アメリカで挫折したことで気付いた自分の適正
【三宅】研究者の道を外れる葛藤みたいなものはなかったんですか?
【高嶋】ありました。三十歳近くまで、それだけを考えて、努力してきたわけですから。でも、原子力研究所を大見得を切って辞めて出たわけですから、戻るわけにもいかない。また、研究分野では大したことはできない、と自覚もしていました。僕の能力は、別なところにあると自分に言い聞かせましたね。いまになって言えることは、「人には向き不向きがある」ということです。誰にも、向いている道はある。それを職業にできることは幸せです。でも、どんなことに適性があるかは、やってみないとわからないです。アメリカで挫折を経験できたのは、僕にとっては幸いなことだったと思います。
【三宅】いまの言葉で励まされる方は多いと思います。
【高嶋】高校から講演を頼まれることがよくあります。「楽しい努力」というタイトルで話します。そのとき、「ムダな努力はするな」と言うと、先生たちは怪訝そうな顔をします。「死ぬほど努力して、初めてムダかどうかわかる」と続けると、ホッとした顔をします。「その努力は、必ずいつか生きる」と続けると、頷いています。自分に向いている道を見つけるための努力だと思います。
小説家になるために新人賞に応募しまくる
【三宅】帰国されて小説はずっと書かれていたわけですか?
【高嶋】帰国後、2~3年の間にアメリカの教育をテーマにした本を2冊〔『アメリカの学校生活』(文化出版局)、『カリフォルニアのあかねちゃん』(三修社)〕を出すことができました。本格的に小説を書き始めたのは、帰国後、10年目くらいですね。年子が3人でき、塾の経営もうまく行っていたので、人生を楽しむというか、子供たちと遊んだり、釣りに行ったりしているうちに、時間が経ってしまった感じです。
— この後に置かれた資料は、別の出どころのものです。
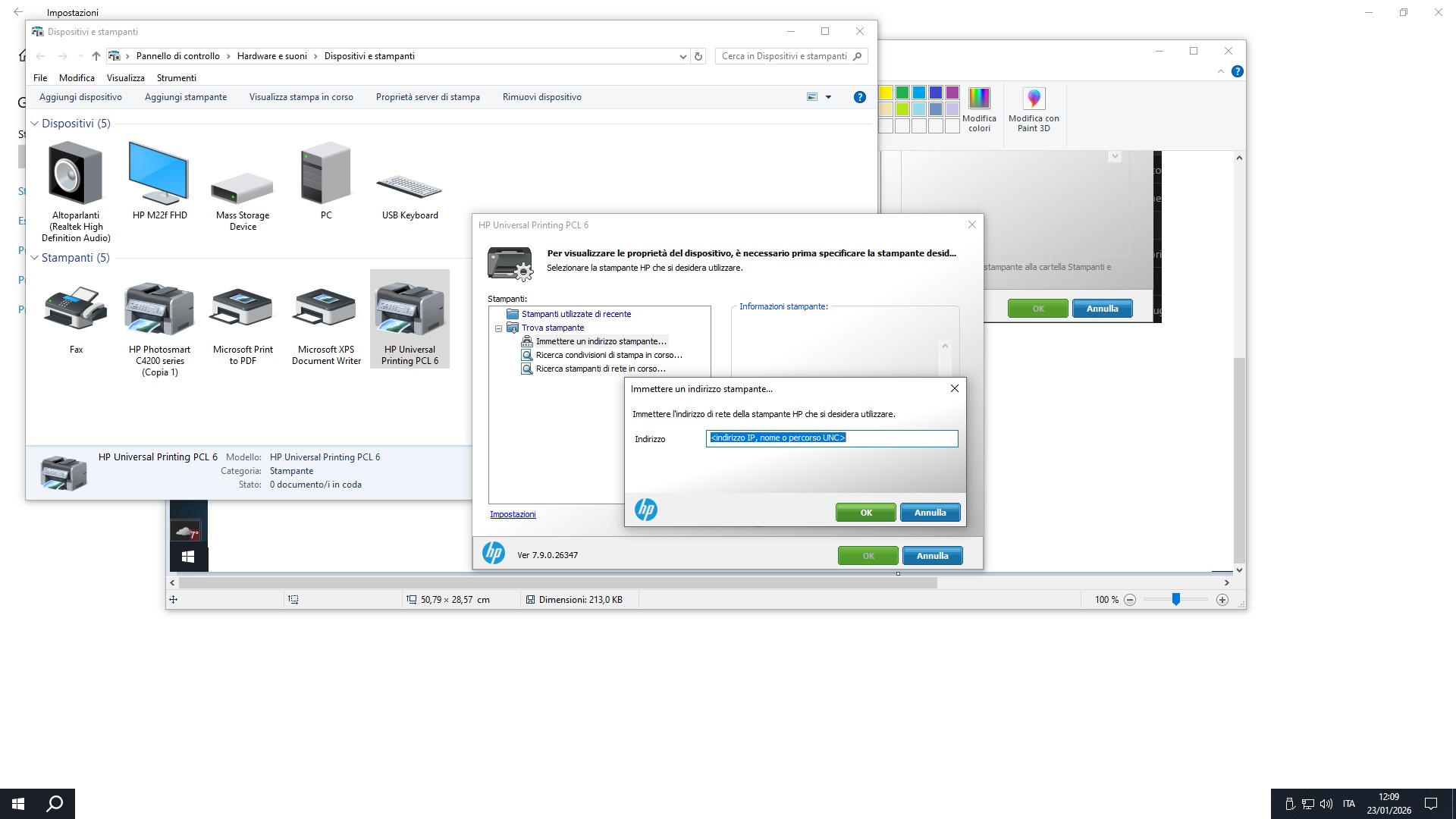
Task: Click the USB Keyboard device icon
Action: point(410,187)
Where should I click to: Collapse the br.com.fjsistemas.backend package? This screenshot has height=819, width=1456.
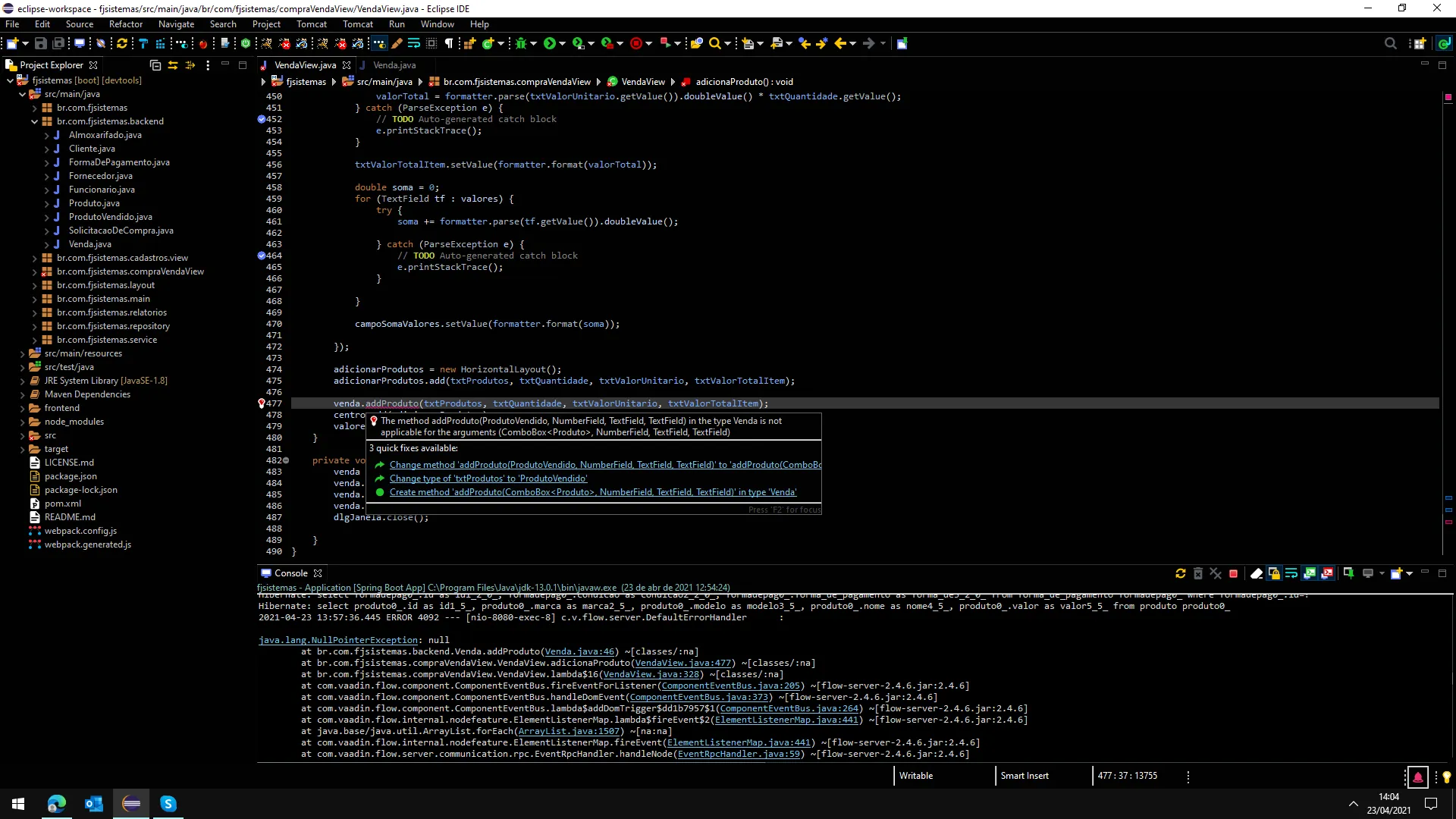(x=34, y=121)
【三宅】素朴な疑問なんですが、どうやったら小説家になれるんですか?
【高嶋】僕もいろいろ考えました。誰かのツテを使おうと考えた時期もありますが、ダメでした。俳優さんなど著名人を除いて、やはり新人賞を取らなければ小説家デビューはできません。難しいですが、一番の近道です。いまは商業出版以外にも、ネットなど作品を発表できる場が増えていますが、当時はやっぱり紙の本がすべてでした。だから、ひたすら新人賞に応募していました。最初思ったほど、全然、ちょろくはなかったです。
【三宅】それで『帰国』で北日本文学賞をとり、『メルトダウン』(講談社)で第1回小説現代推理新人賞を受賞。さらに『イントゥルーダー』(文藝春秋)がサントリーミステリー大賞と読者賞のダブル受賞をし、ドラマ化もされています。お見事です。
【高嶋】『イントゥルーダー』は結構根性入れて書きましたね。一年かがりでした。